Pamantasan ng Lungsod ng Valenzuela (), also referred to by its acronym PLV is a local government unit-owned public university located in Valenzuela City, Metro Manila, Philippines. PLV is a member of the Association of Local Colleges and Universities.

The Council of Valenzuela approved Ordinance No. 14 on June 5, 2002, which paved way for the establishment of PLV. The city-funded institution of higher learning offers undergraduate and graduate degree programs to students of the city.

Started as an initiative by high school principals in Valenzuela, the Pamantasan ng Lungsod ng Valenzuela was initially located at a government building within the vicinity of the old municipal complex of Valenzuela. In 2008, the city government bought a parcel of land near Children of Mary Immaculate College.

In 2016, the city government of Valenzuela implemented a full subsidy on tuition and miscellaneous fees in PLV and Valenzuela City Polytechnic College (ValPoly).
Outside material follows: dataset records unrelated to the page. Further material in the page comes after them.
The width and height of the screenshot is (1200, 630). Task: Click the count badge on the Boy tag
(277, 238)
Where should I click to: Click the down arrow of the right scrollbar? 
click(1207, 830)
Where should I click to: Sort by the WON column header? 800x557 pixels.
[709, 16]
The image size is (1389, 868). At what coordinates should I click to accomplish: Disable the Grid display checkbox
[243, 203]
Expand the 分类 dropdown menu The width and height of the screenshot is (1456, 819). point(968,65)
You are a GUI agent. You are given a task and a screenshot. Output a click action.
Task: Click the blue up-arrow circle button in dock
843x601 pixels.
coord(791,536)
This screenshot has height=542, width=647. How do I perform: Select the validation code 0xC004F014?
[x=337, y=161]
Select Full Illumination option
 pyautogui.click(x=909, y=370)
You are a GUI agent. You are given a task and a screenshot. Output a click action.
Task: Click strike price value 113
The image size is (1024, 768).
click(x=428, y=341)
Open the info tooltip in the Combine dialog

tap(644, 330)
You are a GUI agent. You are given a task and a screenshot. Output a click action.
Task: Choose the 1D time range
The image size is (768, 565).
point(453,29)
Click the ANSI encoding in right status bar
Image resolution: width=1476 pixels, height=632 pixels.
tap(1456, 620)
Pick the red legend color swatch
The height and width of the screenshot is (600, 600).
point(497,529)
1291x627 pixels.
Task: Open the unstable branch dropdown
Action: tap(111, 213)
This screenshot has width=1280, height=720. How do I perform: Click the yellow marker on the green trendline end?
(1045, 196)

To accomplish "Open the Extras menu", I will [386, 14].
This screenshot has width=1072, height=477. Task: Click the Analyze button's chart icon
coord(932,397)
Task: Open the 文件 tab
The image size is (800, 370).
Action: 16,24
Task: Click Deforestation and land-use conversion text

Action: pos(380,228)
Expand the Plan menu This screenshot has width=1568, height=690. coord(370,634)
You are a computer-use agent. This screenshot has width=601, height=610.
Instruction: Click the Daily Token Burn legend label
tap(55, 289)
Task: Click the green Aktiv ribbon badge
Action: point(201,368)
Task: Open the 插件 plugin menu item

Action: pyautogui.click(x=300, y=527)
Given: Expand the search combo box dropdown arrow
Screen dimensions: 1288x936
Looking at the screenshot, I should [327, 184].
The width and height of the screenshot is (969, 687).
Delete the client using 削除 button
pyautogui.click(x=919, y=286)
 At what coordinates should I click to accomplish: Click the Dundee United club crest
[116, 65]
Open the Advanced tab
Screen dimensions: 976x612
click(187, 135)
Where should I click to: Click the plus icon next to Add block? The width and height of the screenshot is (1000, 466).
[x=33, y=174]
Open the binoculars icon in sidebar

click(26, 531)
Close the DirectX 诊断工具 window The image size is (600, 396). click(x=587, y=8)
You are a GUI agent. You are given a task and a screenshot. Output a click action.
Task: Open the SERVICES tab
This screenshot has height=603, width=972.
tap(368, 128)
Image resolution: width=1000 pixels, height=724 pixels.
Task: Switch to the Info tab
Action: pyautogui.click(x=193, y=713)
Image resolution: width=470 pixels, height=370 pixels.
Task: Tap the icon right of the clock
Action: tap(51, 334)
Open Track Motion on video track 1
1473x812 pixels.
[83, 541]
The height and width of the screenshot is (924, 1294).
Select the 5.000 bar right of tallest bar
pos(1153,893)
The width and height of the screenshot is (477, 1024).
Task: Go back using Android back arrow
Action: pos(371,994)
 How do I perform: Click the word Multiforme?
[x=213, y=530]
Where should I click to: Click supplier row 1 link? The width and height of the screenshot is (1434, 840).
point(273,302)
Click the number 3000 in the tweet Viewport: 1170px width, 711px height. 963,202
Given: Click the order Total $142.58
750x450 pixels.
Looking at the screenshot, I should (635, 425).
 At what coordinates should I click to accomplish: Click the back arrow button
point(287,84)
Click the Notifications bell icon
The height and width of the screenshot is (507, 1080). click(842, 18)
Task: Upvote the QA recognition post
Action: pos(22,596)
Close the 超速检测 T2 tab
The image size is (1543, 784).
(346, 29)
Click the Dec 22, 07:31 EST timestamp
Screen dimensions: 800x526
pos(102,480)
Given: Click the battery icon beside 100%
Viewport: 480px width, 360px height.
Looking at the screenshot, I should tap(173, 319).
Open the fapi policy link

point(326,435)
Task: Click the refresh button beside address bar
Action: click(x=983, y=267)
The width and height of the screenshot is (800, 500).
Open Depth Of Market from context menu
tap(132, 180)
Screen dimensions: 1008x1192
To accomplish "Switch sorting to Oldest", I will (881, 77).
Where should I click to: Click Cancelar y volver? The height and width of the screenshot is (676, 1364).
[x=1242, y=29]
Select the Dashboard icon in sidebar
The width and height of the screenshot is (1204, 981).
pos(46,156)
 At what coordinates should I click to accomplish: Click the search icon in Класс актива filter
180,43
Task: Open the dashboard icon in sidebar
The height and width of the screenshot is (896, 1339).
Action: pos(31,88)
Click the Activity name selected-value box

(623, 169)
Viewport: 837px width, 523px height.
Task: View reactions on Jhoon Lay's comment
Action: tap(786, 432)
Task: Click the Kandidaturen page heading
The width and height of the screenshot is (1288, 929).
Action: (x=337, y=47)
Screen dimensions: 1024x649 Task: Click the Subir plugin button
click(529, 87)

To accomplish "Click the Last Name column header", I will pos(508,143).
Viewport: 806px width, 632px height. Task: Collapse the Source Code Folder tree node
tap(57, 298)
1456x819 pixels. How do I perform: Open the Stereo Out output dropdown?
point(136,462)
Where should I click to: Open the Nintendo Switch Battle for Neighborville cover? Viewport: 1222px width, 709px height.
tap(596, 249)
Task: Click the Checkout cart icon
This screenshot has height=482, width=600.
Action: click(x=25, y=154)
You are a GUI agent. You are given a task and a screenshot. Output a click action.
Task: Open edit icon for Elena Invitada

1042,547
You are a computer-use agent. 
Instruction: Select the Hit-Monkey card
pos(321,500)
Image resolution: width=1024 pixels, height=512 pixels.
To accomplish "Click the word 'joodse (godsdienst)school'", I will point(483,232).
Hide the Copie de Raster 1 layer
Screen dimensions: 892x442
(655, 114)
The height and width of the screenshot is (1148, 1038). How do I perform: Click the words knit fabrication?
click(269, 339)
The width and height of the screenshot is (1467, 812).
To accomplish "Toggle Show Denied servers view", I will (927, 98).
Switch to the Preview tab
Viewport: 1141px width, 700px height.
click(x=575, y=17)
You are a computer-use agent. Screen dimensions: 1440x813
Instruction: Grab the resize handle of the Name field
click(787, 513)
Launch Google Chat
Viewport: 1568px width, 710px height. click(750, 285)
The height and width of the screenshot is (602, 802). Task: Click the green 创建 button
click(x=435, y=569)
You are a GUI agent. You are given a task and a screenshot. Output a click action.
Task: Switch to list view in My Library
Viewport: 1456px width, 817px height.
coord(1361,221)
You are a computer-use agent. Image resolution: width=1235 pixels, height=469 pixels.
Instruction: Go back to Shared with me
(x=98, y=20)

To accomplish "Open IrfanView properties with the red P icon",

The city government inaugurated a new PLV campus located along Tongco Street in Barangay Maysan, Valenzuela in 2018.

History
A study group was formed in July 2001 in response to the increasing need for an affordable, accessible and reputable institution of higher learning in the city. 
 
The Study Group was initially composed of Dr. Jose R. Vergara, then Acting Division Superintendent Dr. Andres M. Leabres, City Administrator Atty. Carmelita D. Lozada, Mr. Edison M. Nalo, Executive Director of Valenzuela Polytechnic College and Mr. Erlindo C. Dionisio and Atty. Antonio M. Dalag, the Vice-president and President of the Pamantasan ng Lungsod ng Valenzuela. 
 
This group was later joined by the principals of public and secondary schools in the city, namely Dr. Edgardo A. Abendan of Malinta National High School, Ms. Maxima G. Carlos of Maysan National High School, Ms. Salvacion V. David of Polo National High School, Ms. Bernardina G. Echaluce of Karuhatan National High School, Dr. Erlinda L. Evangelista of VNHS Parada Annex, Ms. Marina Fabian of Canumay National High School, Ms. Amelita S.P. Madarang of Marulas National High School, Dr. Margarito M. Materum of Dalandanan National High School, Ms. Conchita J. Rivero of Lawang Bato National High School, Mr. Efren H. Tanfelix of Gen. T. De Leon National High School

The university formally opened its doors to 500 students on June 24, 2002. When former Mayor Sherwin Gatchalian assumed office in 2004, more plans were focused on education. A new phase of development started under the presidency of Dr. Nedeña C. Torralba. Additional programs added were Graduate Studies in Education and Public Administration, and Certificate in Teaching Program. Facilities and services for students were also developed.

In accordance with City Council Resolution No. 194 Series of 2008, an annex building was built at Maysan Road, Malinta for the surge in the number of qualified enrollees.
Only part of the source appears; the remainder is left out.